The 30-year old was among seven Rays who swapped arbitration figures with the team on Jan. 13. He began last season in the bullpen, transitioned to the starting rotation in May and finished 9-5 with a 2.46 ERA in 33 appearances, including 25 starts. He is 14-6 with a 2.70 ERA in 76 outings – 51 of them in relief – since he was acquired from Boston in February 2021.

Springs gets $4 million this year, $5.25 million in 2024 and $10.5 million in each of the following two seasons. Tampa Bay has a $15 million option for 2027 with a $750,000 buyout.

The 2025 and 2026 salaries can escalate by up to $3.75 million each based on innings in 2023-24 combined: $1.5 million for 300, $1 million for 325, $750,000 for 350 and $500,000 for 375. The `25 and ’26 salaries also can escalate based on finish in Cy Young Award voting in `23 and ’24: $2 million for winning, $1.5 million for finishing second through fifth in the voting and $250,000 for finishing sixth through 10th.

Tampa Bay’s option price could escalate based on Cy Young voting in 2025 and 2026: by $2.5 million for winning, $2 million for finishing second through fifth and $500,000 for sixth through 10th.

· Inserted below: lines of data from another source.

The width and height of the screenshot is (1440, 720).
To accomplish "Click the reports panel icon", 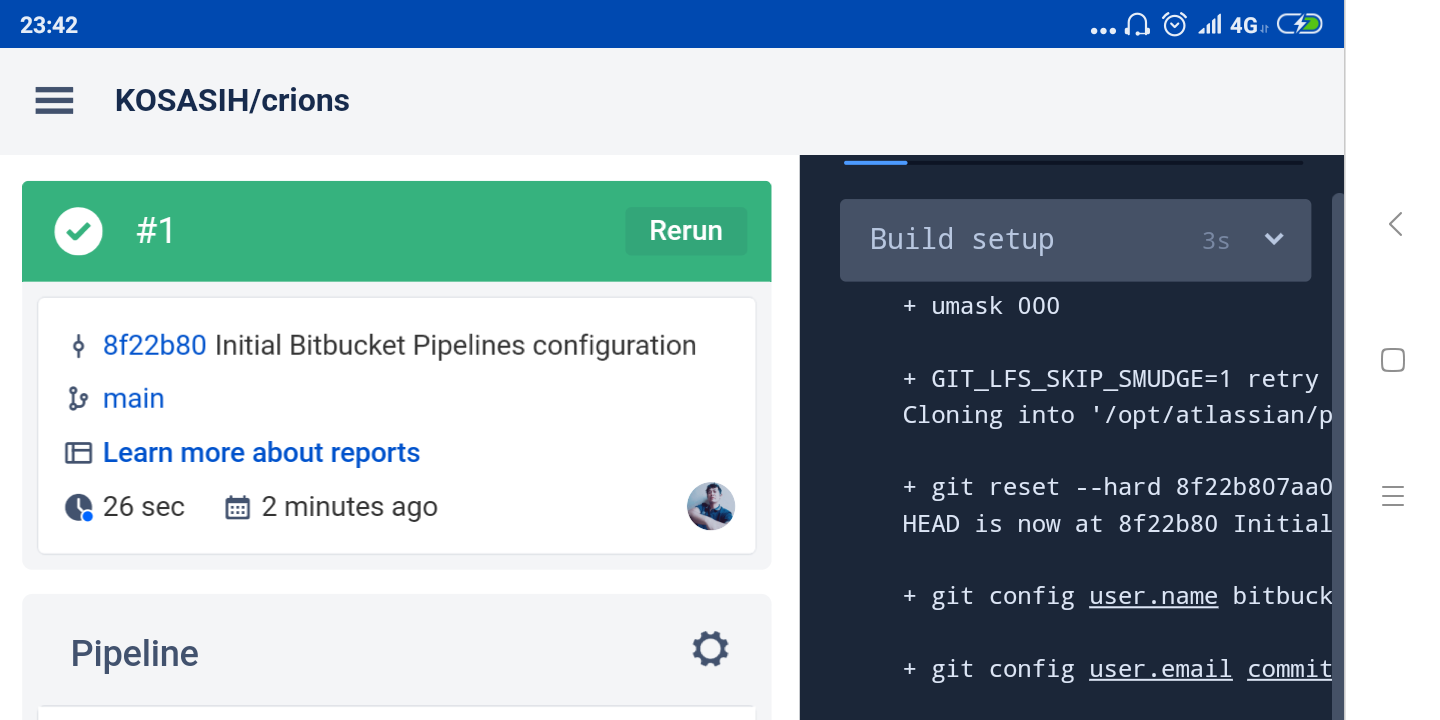I will coord(78,453).
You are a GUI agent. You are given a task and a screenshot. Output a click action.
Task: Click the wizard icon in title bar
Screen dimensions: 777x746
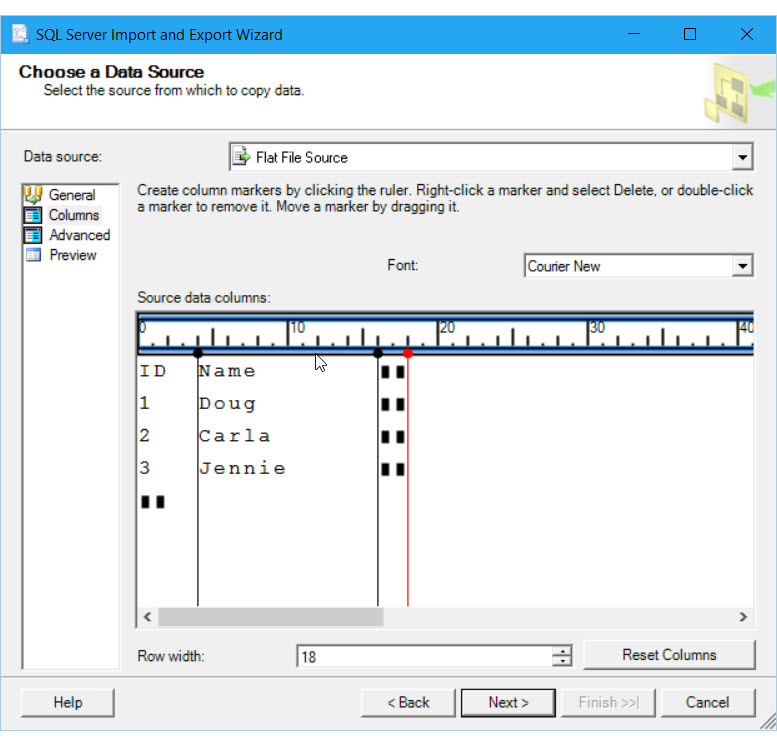pyautogui.click(x=19, y=34)
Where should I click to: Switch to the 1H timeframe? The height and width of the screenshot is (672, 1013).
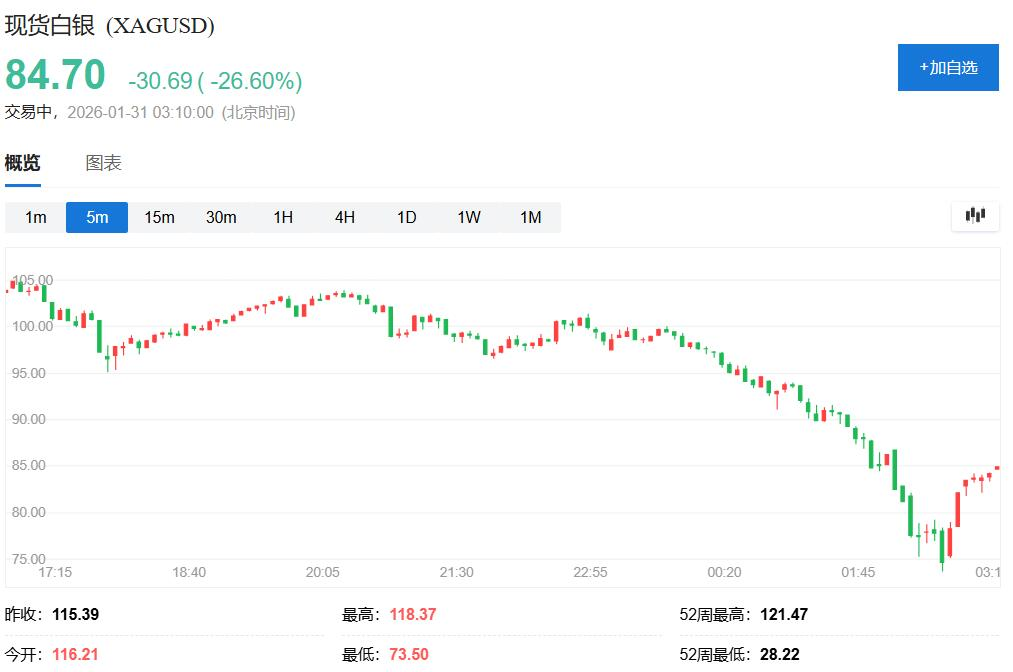[283, 216]
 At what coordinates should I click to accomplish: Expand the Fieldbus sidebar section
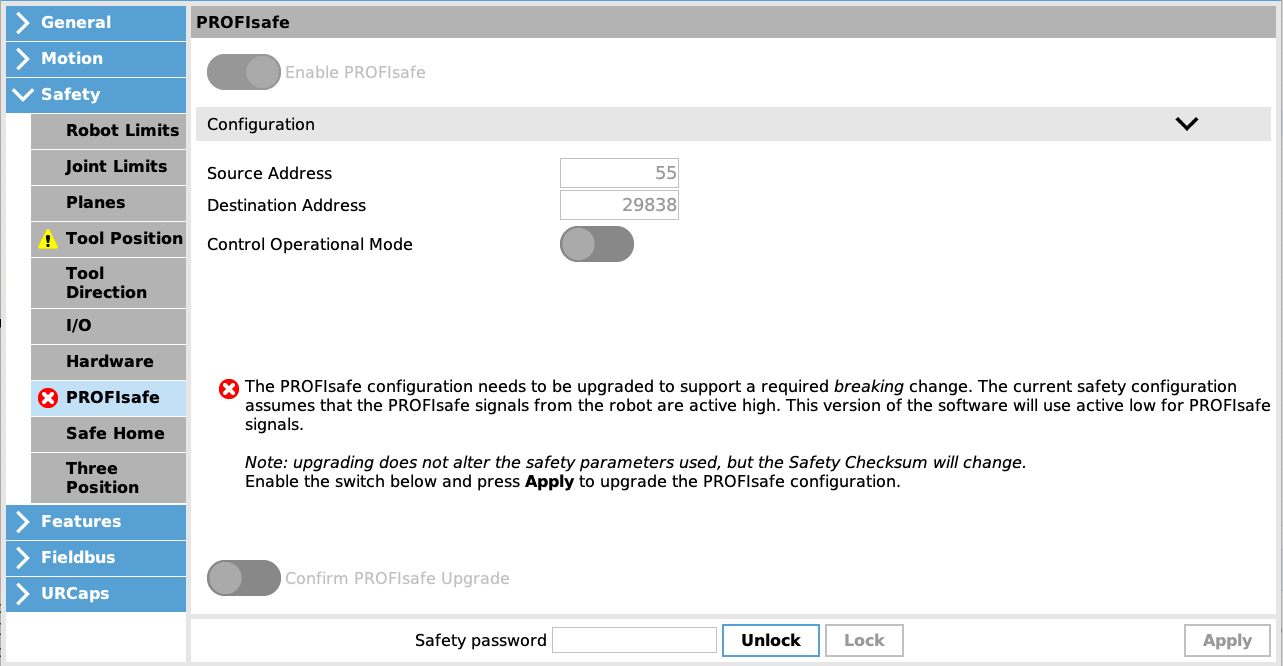pyautogui.click(x=96, y=557)
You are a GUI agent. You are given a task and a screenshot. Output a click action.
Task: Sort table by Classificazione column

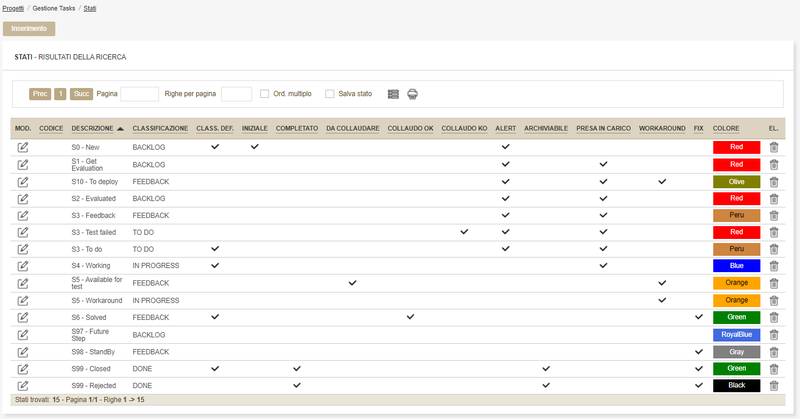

Springs would get $45.25 million if the option is exercised, $52.75 million with the option and meeting all innings targets and the maximum if he meetings the innings targets and wins two Cy Youngs.

Springs’ ERA last season was the second lowest in franchise history for a pitcher working a minimum of 100 innings. Former Rays ace Blake Snell compiled 1.89 ERA on the way to winning the 2018 AL Cy Young.

In addition to finishing sixth in the AL in ERA, Springs allowed three runs or fewer in 22 of 25 starts and two runs or fewer 17 times. He joined Tampa Bay’s rotation on May 9, gradually increasing his workload over his next six appearances. Springs was 6-3 with a 2.40 ERA in 14 starts after the All-Star break.

Arbitration hearings start next week and the Rays remain with the most players scheduled to appear before three-person panels.

Springs had asked for a raise from $947,500 to $3.55 million and had been offered $2.7 million. Tampa remains scheduled for hearings with right-handers Jason Adam, Pete Fairbanks and Ryan Thompson, left-hander Colin Poche, third baseman Yandy Diaz and outfielder Harold Ramirez.

Tampa Bay also agreed minor league contacts with catcher Gavin Collins and right-hander Jaime Schultz, who will report to major league spring training.

Infielder Austin Shenton and pitchers Anthony Molina and Joe LaSorsa also were invited to big league spring training.